Tüm Türkiye'de kadına yönelik şiddetin hız kazandığı, kadın katliamlarının kırım boyutuna vardığı, yeni yeni şiddet türlerinin yaratıldığı mevcut durumda; adına "özel savaş politikası" dediğimiz politikalarla, bölgedeki kadına yönelik şiddet ve katliamlar çok daha ciddi bir boyuta varmıştır. Kürt ve kadın düşmanlığıyla hareket eden ve bölgeye özel olarak gönderilen üniformalı/üniformasız erkekler üzerinden üretilen bu politikalarla; kadınların bedeni, dili, kimliği ve varlığı hedef alınmaktadır. Türkiye'nin her yerinde uygulanan bu politika; bölgede çok daha yoğun bir şekilde uygulanmaktadır. Politik, sosyal, kültürel, ekonomik vb. tüm alanları hedefi haline getiren özel savaş politikaları, aynı zamanda toplumun ve bireyin zihniyetine de odaklanarak, kadınların hak arayışlarına karşı bir sindirme, yıldırma ve korkutma aracı olarak da kullanılmaktadır. Bu politikaların bir sonucu olarak bölge kentlerinin çoğunda fuhuş ve madde bağımlılığında da çok ciddi artışlar yaşanmakta olup, toplumu iradesizleştirmeye yönelik uygulanan bu asimilasyon politikaları da özel savaşın birer parçası olarak karşımıza çıkmaktadır.
Kadın hak savunucuları ve özelde Kürt olmaktan kaynaklı olarak kesişimsel ayrımcılığa maruz kalan Kürt kadınları, oldukça uzun bir süredir sistematik yargı tacizi altındadır.
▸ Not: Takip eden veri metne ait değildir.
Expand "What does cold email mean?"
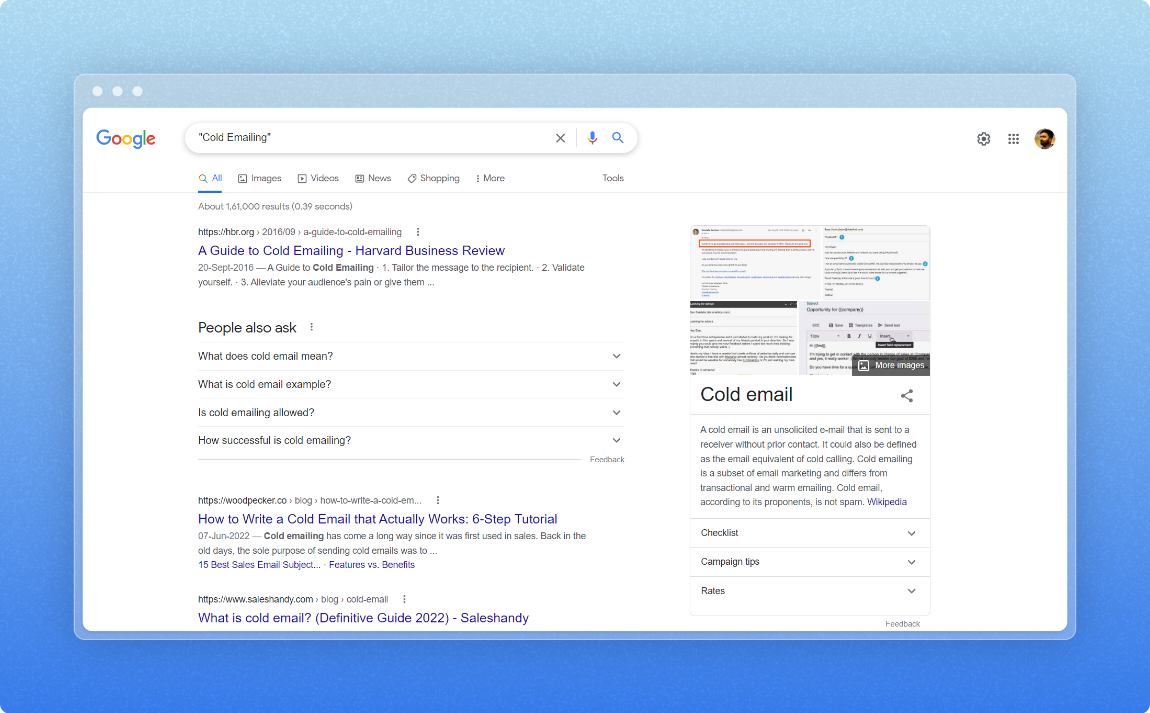Image resolution: width=1150 pixels, height=713 pixels. [616, 356]
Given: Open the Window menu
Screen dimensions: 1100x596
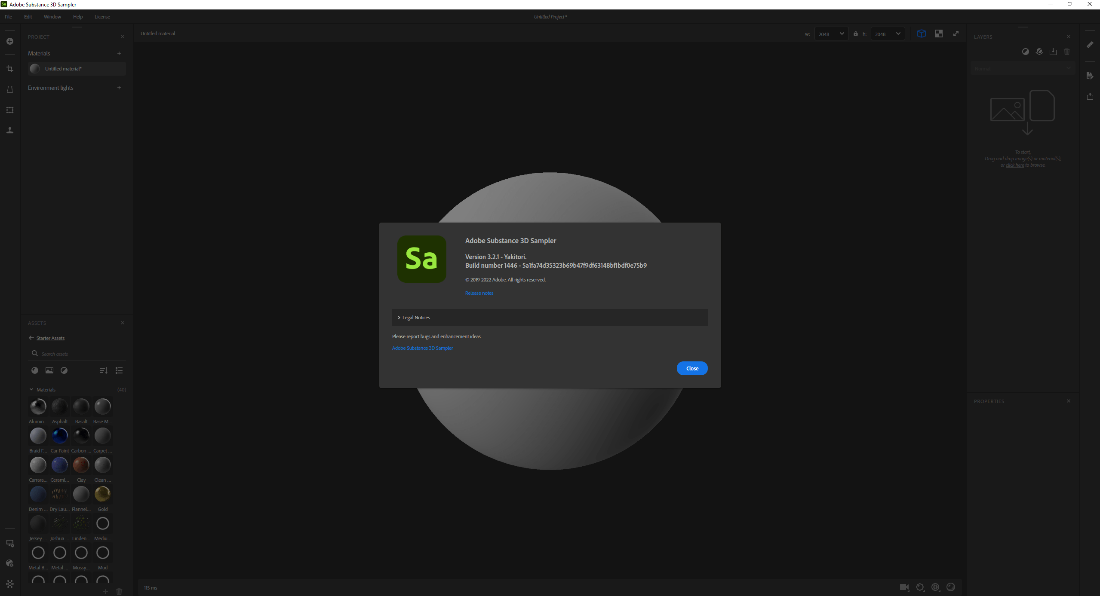Looking at the screenshot, I should 53,17.
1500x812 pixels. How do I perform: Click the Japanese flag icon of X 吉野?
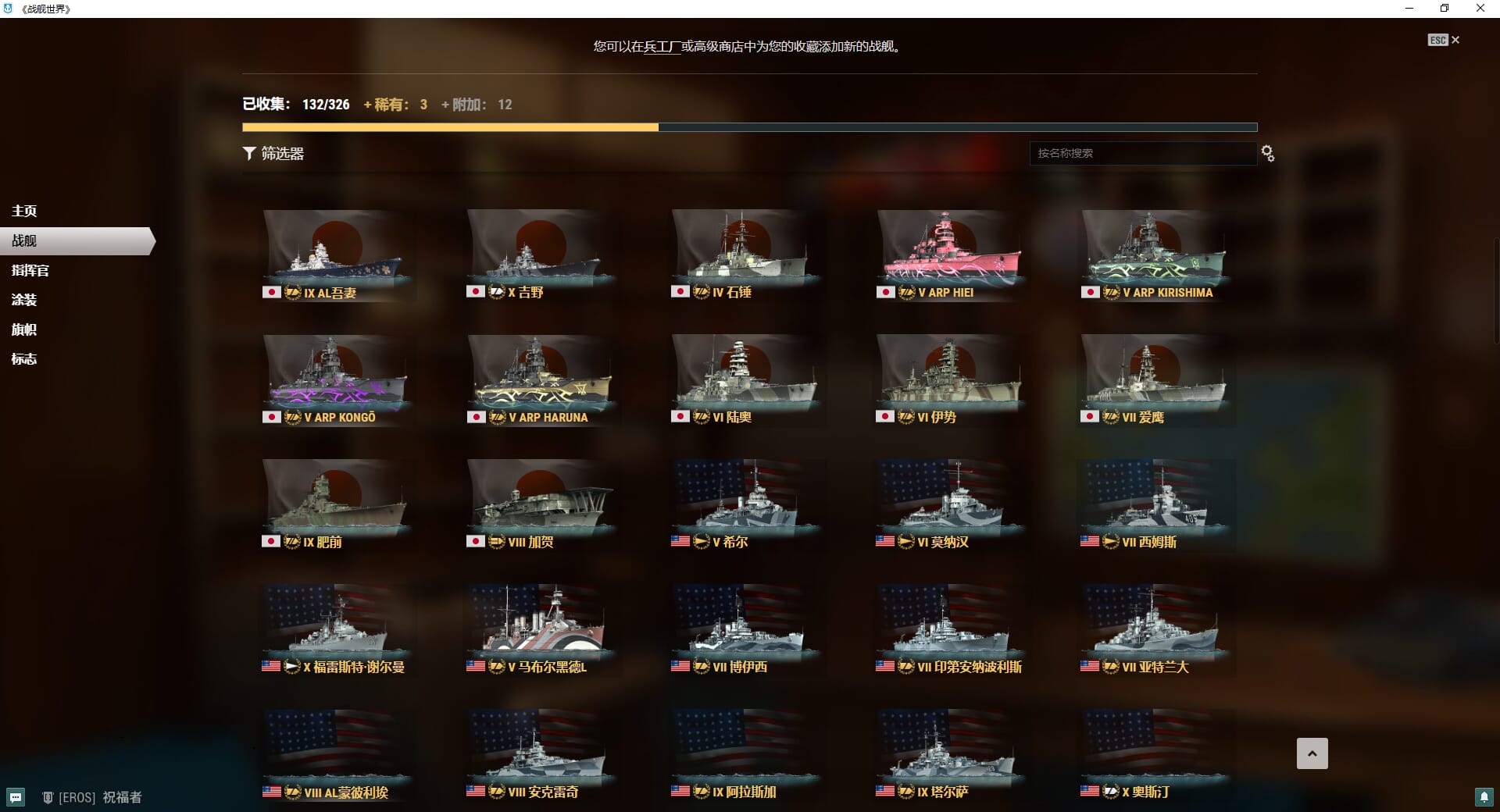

Haklarında açılan soruşturmalar, her defasında sabahın erken saatlerinde yapılan ev aramaları, uzun süre gözaltında tutulma, tutuklanma ve uç noktada cezalara maruz kalma gibi pratikler Kürt kadınlarının yargı erki kullanılarak susturulmaya çalışıldığını göstermektedir. Bunların yanı sıra cezaevlerinde yaşanan ihlaller, düşünce ve ifade özgürlüğü, basın ve kültür-sanat alanına yönelik baskı ve tutuklamalar da artarak yaşanmaya devam etmektedir.
Bölge özelinde aile içi şiddetin tablosuna baktığımızda geçtiğimiz yıllardan maalesef ki bir farkı yoktur. Kadına yönelik şiddet -hep var ama daha fazla ama daha az- hâlâ sistematik bir şekilde devam etmektedir. Özellikle bu yıl için ekonomik şiddetin son yılların en üst düzeyine çıktığını ifade edebiliriz. Maddi olanaksızlıklar ve artan yoksulluk, ekonomik bağımsızlığı olmayan kadını mecburen erkeğe bağımlı kılmakta olup; şiddetten kurtulmanın ilk ve en büyük engeli haline gelmiştir. Kadınlar bir şiddetten korunmaya çalışırken başka bir şiddete maruz kalmaktadırlar.
Ez cümle kadına yönelik şiddetle ilgili vurgulanması gereken en önemli hususlardan biri de Türkiye’de bölge illeri üzerinde işletilen yöntemin ve şiddetin farklılıklar taşıdığıdır. Elbette her yerde kadına savaş açmış bir zihniyet söz konusu ama Kürt kadınlarına yönelik sistematikleştirilen özel yöntemler olduğu da artık bir gerçek. Bu durumda yine en önemli husus ise dayanışmanın, birlikteliğin ve örgütlülüğün gücüdür. Şiddet artarak ve biçim değiştirerek sürdürülürken, kadının kimlik mücadelesi de güçlenerek direnmeye devam edecektir.